Harbour BioMed Receives Chinese Regulatory Approval of IND Application to Begin Seamless Phase 2/3 Clinical Trial of HBM9161 in Graves’ Ophthalmopathy
HBM9161 Receives Its Fourth IND Approval for Clinical Trials in China
CAMBRIDGE, Mass. & ROTTERDAM, The Netherlands & SUZHOU, China: Harbour BioMed (HBM) has announced that National Medical Products Administration (NMPA, China) approved its IND application for HBM9161, a full-human antibody targeting neonatal Fc receptor (FcRn), to conduct a Phase 2/3 clinical trial in patients with Graves’ ophthalmopathy (GO). The IND approval is the fourth for HBM9161 in China and the second to allow the Company to proceed directly to Phase 3 under an accelerated development pathway.

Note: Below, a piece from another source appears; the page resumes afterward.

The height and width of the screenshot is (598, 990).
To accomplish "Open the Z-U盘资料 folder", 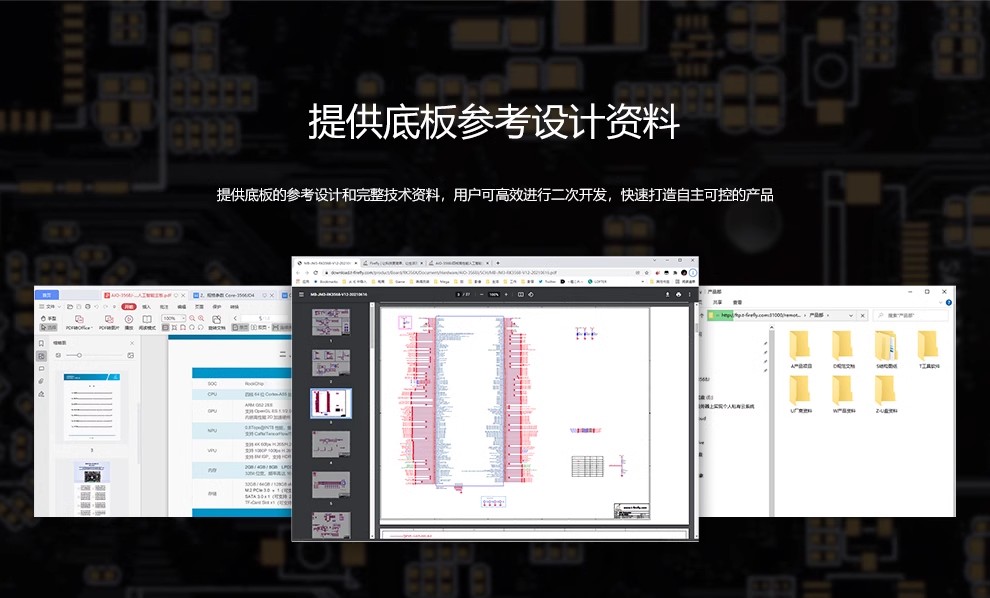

“GO is an extremely debilitating disease and with this IND we further our commitment to bringing innovative medicines to patients,” said Dr. Jingsong Wang, M.D., Ph.D., Founder, Chairman and CEO of Harbour BioMed. “We look forward to accelerating HBM9161’s clinical development in China. The approval to conduct clinical trials with HBM 9161 in GO, along with the emerging clinical programs in China for other autoimmune diseases, underscores the potential our strategy to develop this promising compound as a ‘portfolio in a product’.”
HBM9161 has also received IND clearances from NMPA to treat myasthenia gravis, neuromyelitis optica spectrum disorder (NMOSD) and immune thrombocytopenia. Phase 2 studies in all of these indications are getting under way.

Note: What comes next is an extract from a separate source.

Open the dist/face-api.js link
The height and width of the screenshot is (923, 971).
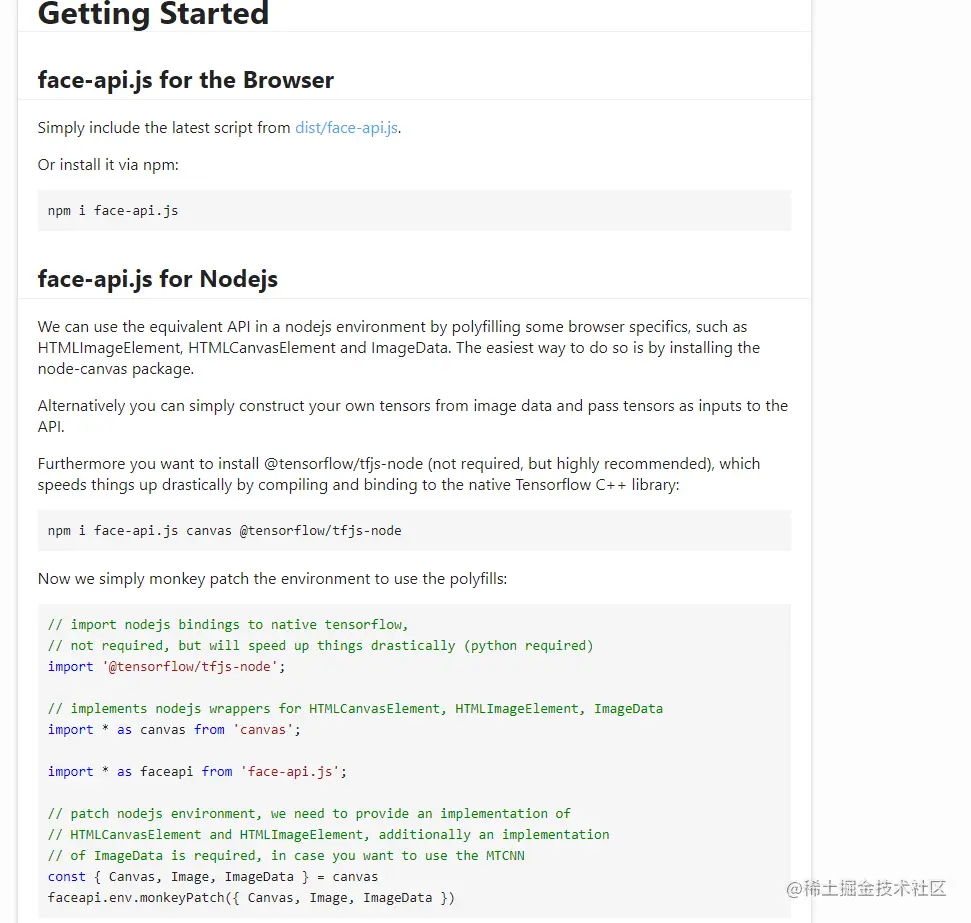(346, 128)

Graves’ ophthalmopathy, also known as Thyroid Eye Disease, is an autoimmune inflammatory disorder which may result in permanent blindness. With limited treatment options currently available against this serious and disfiguring disease, there is still a significant unmet medical need to bring therapeutic solutions for patients. By accelerating the depletion of autoantibodies that cause GO, HBM9161 may offer a targeted treatment option for patients.
HBM licensed HBM9161 from HanAll Biopharma and has rights to develop, manufacture and commercialize the antibody in Greater China (including Hong Kong, Macau and Taiwan). HanAll has licensed rights to the antibody to Immunovant for the Americas, European Union, Middle East and North Africa. In March, Immunovant announced positive initial results of a Phase 2a proof-of-concept study of the drug (IMVT-1401) in GO.